L'exécutif socialiste français va reporter "d'une quinzaine de jours" la présentation en Conseil des ministres d'un projet de réforme du code du travail vivement contesté par des syndicats et une partie de la gauche, a déclaré lundi le Premier ministre Manuel Valls.

Ce projet, l'une des dernières grandes réformes du mandat du président François Hollande avant la présidentielle de 2017, vise à faciliter le licenciement économique et assouplir la durée du travail. Son adoption en Conseil des ministres était initialement prévue le 9 mars.

"Se donner quelques jours de plus pour réussir l'adoption d'un texte est (le signe d') une très grande volonté d'écoute.

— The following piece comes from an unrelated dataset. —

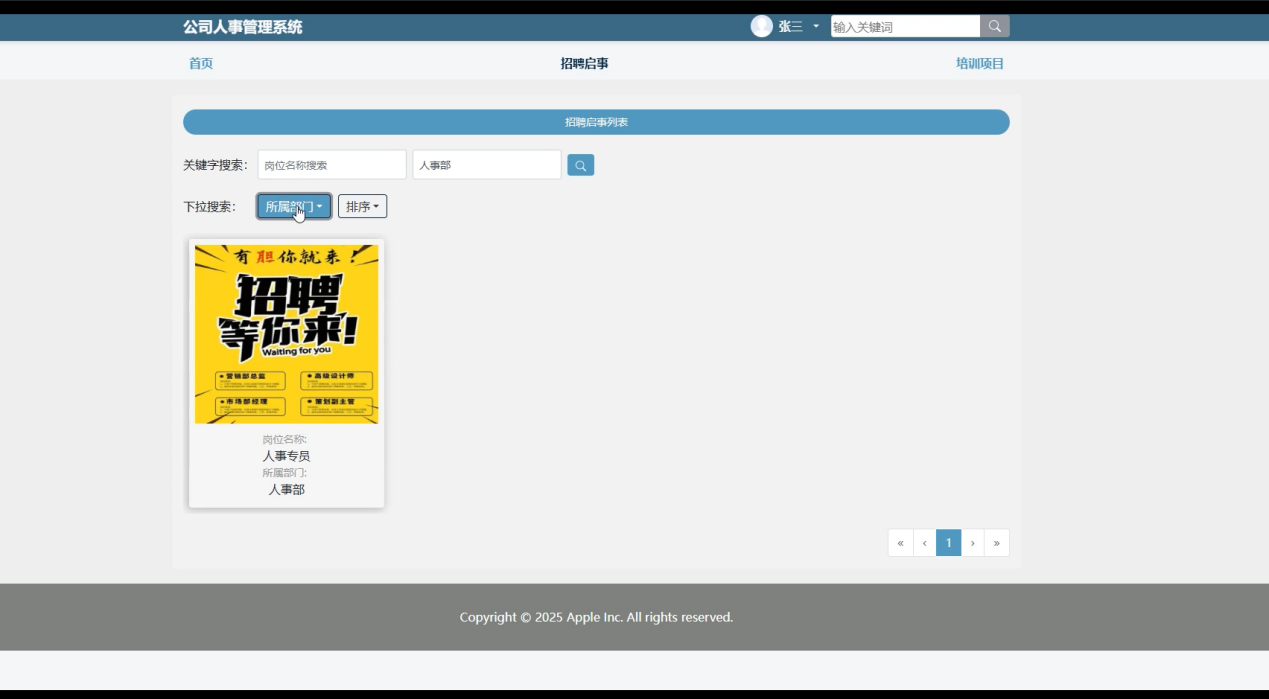Open the 所属部门 dropdown filter
This screenshot has height=699, width=1269.
[x=293, y=207]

Le recul, ce serait abandonner le texte", a déclaré le Premier ministre à des journalistes.

Le président socialiste, très impopulaire, cherche par cette réforme à instaurer "une flexi-sécurité à la française", en apportant davantage de "souplesse" aux entreprises en matière d'embauche et de licenciement, tout en maintenant la sécurité des salariés.

L'aménagement du temps de travail ou le taux de rémunération des heures supplémentaires, toujours encadrés par la loi, devront par exemple être décidés par des accords d'entreprises.

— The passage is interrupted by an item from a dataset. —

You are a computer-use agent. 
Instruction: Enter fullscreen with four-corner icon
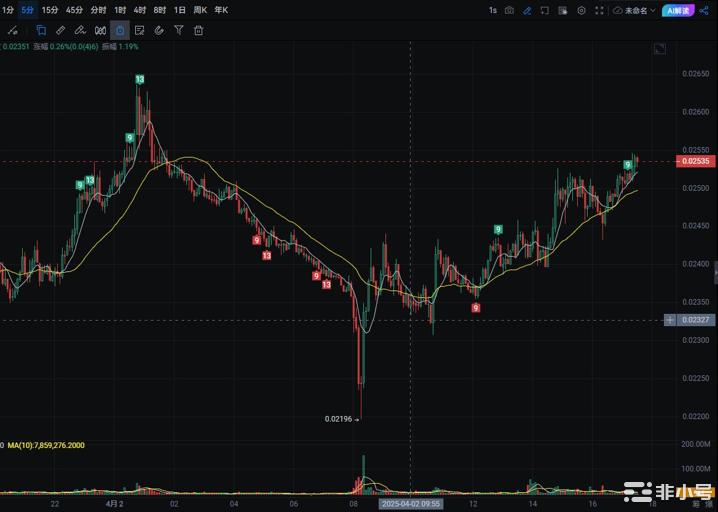(600, 10)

Les licenciements pour motifs économiques seront également facilités. L'objectif est de lever la peur de l'embauche chez les chefs d'entreprise, dans un contexte marqué par un chômage de plus de 10%.

François Hollande a fait de la baisse du chômage la condition de sa candidature pour un second mandat. Or depuis son élection en mai 2012, les demandeurs d'emploi sont passés de 4,4 millions à 5,5 millions.

Salué par le patronat, le projet provoque de profondes divisions à gauche, jusqu'au sein même du gouvernement. Les syndicats sont aussi vent debout contre la réforme, qui doit selon eux être rediscutée.

Une pétition sur internet baptisée "Loi travail, non merci!", a en outre battu des records de signatures en France en aussi peu de temps, avec plus de 730.000 signataires recensés dimanche.